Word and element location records
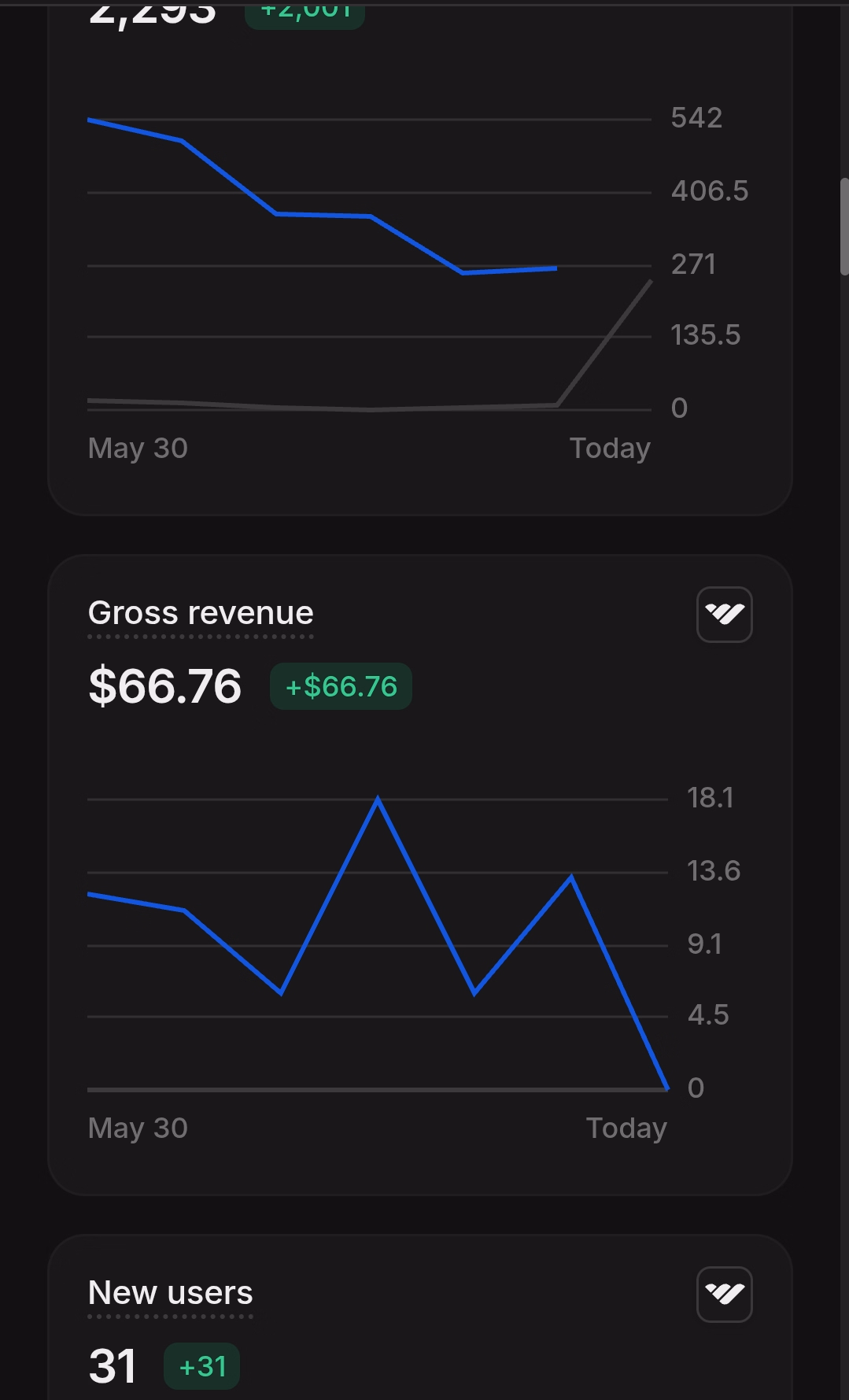Click the revenue line's endpoint at Today

pyautogui.click(x=667, y=1088)
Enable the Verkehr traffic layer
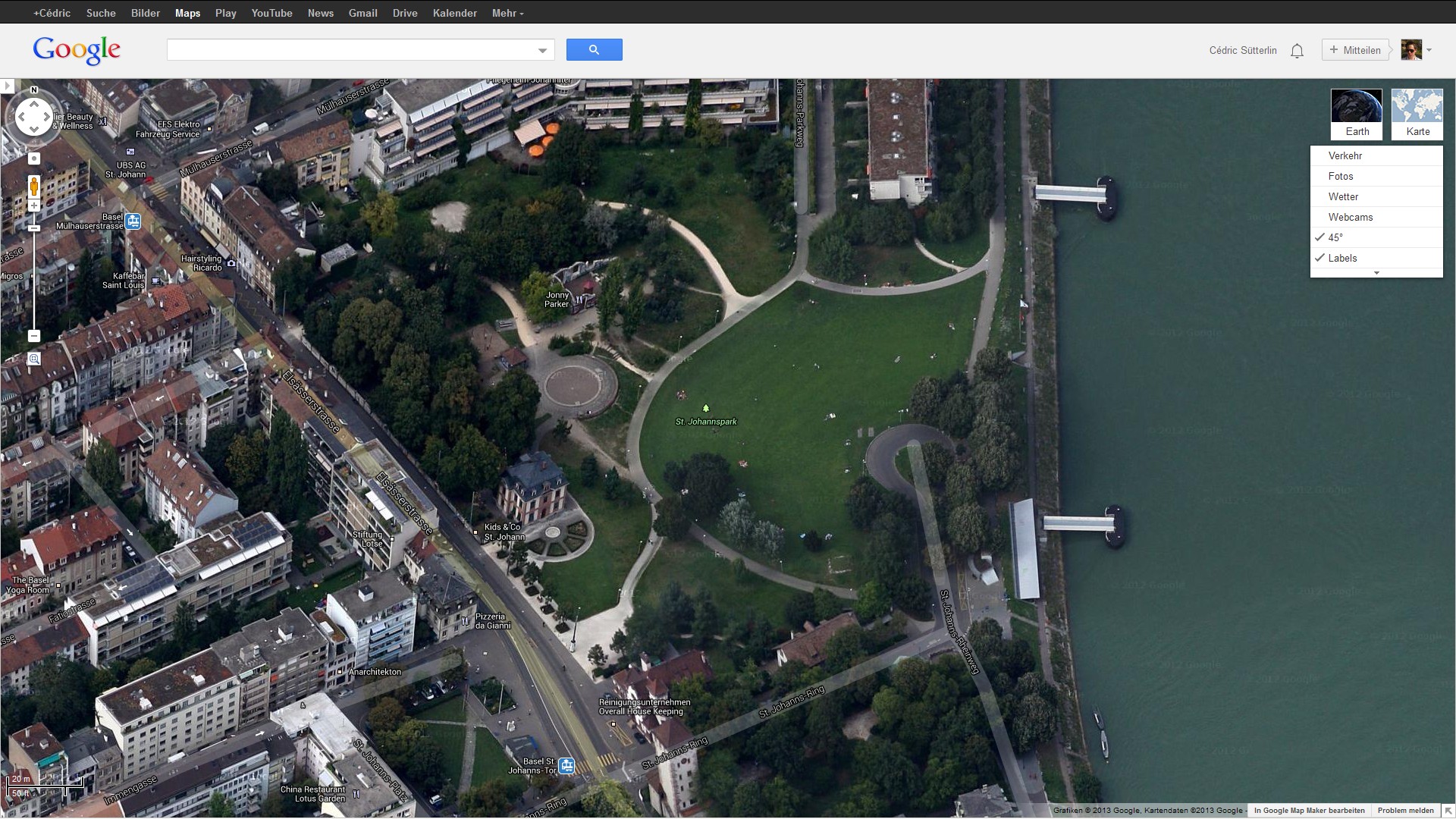Viewport: 1456px width, 819px height. pos(1345,155)
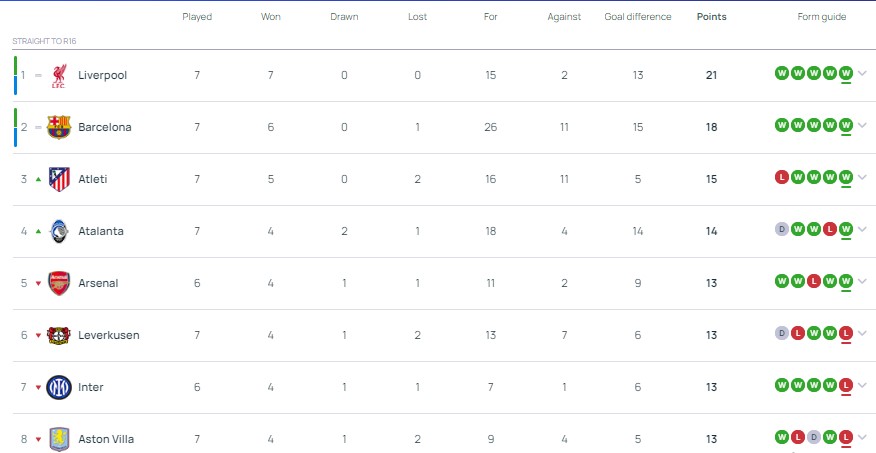Expand the Atalanta row chevron
The image size is (876, 453).
862,229
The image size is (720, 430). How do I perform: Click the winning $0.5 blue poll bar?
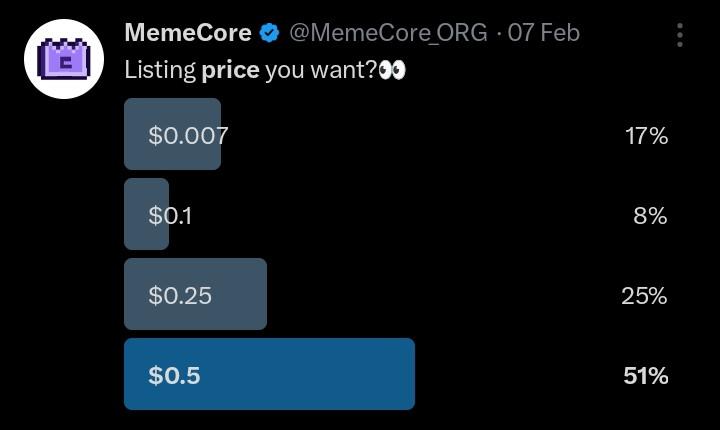click(269, 374)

Stated task: Update the data from the line containing "The image size is (720, 430)." through the end of the data, inclusive, so that "winning" becomes "leading" and nothing else changes. Omit the pictures from your answer.

Exercise result:
The image size is (720, 430). How do I perform: Click the leading $0.5 blue poll bar?
click(269, 374)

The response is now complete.